====== Provided data ======

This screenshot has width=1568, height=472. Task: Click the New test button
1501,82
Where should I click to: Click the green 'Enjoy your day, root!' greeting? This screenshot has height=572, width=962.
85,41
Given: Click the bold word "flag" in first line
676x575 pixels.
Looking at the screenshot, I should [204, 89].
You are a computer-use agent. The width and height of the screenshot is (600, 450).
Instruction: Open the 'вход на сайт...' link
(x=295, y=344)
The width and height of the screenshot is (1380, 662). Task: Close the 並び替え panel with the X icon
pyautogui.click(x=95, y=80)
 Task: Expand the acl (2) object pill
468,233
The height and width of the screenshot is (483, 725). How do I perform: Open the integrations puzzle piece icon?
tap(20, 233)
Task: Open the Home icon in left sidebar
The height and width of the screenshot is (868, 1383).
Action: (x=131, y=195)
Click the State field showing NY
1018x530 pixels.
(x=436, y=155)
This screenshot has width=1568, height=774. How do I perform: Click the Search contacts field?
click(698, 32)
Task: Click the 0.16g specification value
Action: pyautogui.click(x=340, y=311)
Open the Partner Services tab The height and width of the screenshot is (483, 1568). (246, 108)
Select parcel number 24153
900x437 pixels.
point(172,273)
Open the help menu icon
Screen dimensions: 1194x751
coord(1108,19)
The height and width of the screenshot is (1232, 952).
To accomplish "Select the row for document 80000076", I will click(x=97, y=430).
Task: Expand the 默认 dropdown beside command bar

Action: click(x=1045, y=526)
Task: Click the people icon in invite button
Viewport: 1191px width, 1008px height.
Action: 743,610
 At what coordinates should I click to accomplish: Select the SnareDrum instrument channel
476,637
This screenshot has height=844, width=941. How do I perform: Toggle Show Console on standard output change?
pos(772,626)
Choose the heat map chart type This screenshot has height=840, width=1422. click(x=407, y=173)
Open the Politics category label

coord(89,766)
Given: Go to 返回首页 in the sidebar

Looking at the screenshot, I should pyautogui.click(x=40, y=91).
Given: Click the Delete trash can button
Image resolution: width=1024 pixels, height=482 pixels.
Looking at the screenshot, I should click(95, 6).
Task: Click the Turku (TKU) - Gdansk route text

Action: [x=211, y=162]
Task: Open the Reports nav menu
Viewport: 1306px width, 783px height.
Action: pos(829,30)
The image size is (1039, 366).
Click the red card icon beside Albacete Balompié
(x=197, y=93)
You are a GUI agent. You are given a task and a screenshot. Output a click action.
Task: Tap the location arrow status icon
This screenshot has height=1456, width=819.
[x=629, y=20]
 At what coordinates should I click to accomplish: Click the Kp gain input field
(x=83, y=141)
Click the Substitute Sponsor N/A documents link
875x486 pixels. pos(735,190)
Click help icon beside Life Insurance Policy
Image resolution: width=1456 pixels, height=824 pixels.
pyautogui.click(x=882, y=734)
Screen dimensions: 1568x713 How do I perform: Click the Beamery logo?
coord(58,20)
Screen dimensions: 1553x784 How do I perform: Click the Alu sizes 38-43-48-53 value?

======

Retype each of the entries above line for line, keeping every character unchanged.

» Result:
This screenshot has width=1568, height=472. Task: Click the New test button
1501,82
Where should I click to: Click the green 'Enjoy your day, root!' greeting? This screenshot has height=572, width=962.
85,41
Given: Click the bold word "flag" in first line
676x575 pixels.
Looking at the screenshot, I should [204, 89].
You are a computer-use agent. The width and height of the screenshot is (600, 450).
Instruction: Open the 'вход на сайт...' link
(x=295, y=344)
The width and height of the screenshot is (1380, 662). Task: Close the 並び替え panel with the X icon
pyautogui.click(x=95, y=80)
 Task: Expand the acl (2) object pill
468,233
The height and width of the screenshot is (483, 725). How do I perform: Open the integrations puzzle piece icon?
tap(20, 233)
Task: Open the Home icon in left sidebar
The height and width of the screenshot is (868, 1383).
Action: (x=131, y=195)
Click the State field showing NY
1018x530 pixels.
(x=436, y=155)
This screenshot has width=1568, height=774. How do I perform: Click the Search contacts field?
click(698, 32)
Task: Click the 0.16g specification value
Action: pyautogui.click(x=340, y=311)
Open the Partner Services tab The height and width of the screenshot is (483, 1568). (246, 108)
Select parcel number 24153
900x437 pixels.
point(172,273)
Open the help menu icon
Screen dimensions: 1194x751
coord(1108,19)
The height and width of the screenshot is (1232, 952).
To accomplish "Select the row for document 80000076", I will click(x=97, y=430).
Task: Expand the 默认 dropdown beside command bar

Action: click(x=1045, y=526)
Task: Click the people icon in invite button
Viewport: 1191px width, 1008px height.
Action: 743,610
 At what coordinates should I click to accomplish: Select the SnareDrum instrument channel
476,637
This screenshot has height=844, width=941. How do I perform: Toggle Show Console on standard output change?
pos(772,626)
Choose the heat map chart type This screenshot has height=840, width=1422. click(x=407, y=173)
Open the Politics category label

coord(89,766)
Given: Go to 返回首页 in the sidebar

Looking at the screenshot, I should pyautogui.click(x=40, y=91).
Given: Click the Delete trash can button
Image resolution: width=1024 pixels, height=482 pixels.
Looking at the screenshot, I should click(95, 6).
Task: Click the Turku (TKU) - Gdansk route text

Action: [x=211, y=162]
Task: Open the Reports nav menu
Viewport: 1306px width, 783px height.
Action: pos(829,30)
The image size is (1039, 366).
Click the red card icon beside Albacete Balompié
(x=197, y=93)
You are a GUI agent. You are given a task and a screenshot. Output a click action.
Task: Tap the location arrow status icon
This screenshot has height=1456, width=819.
[x=629, y=20]
 At what coordinates should I click to accomplish: Click the Kp gain input field
(x=83, y=141)
Click the Substitute Sponsor N/A documents link
875x486 pixels. pos(735,190)
Click help icon beside Life Insurance Policy
Image resolution: width=1456 pixels, height=824 pixels.
pyautogui.click(x=882, y=734)
Screen dimensions: 1568x713 How do I perform: Click the Beamery logo?
coord(58,20)
Screen dimensions: 1553x784 How do I perform: Click the Alu sizes 38-43-48-53 value?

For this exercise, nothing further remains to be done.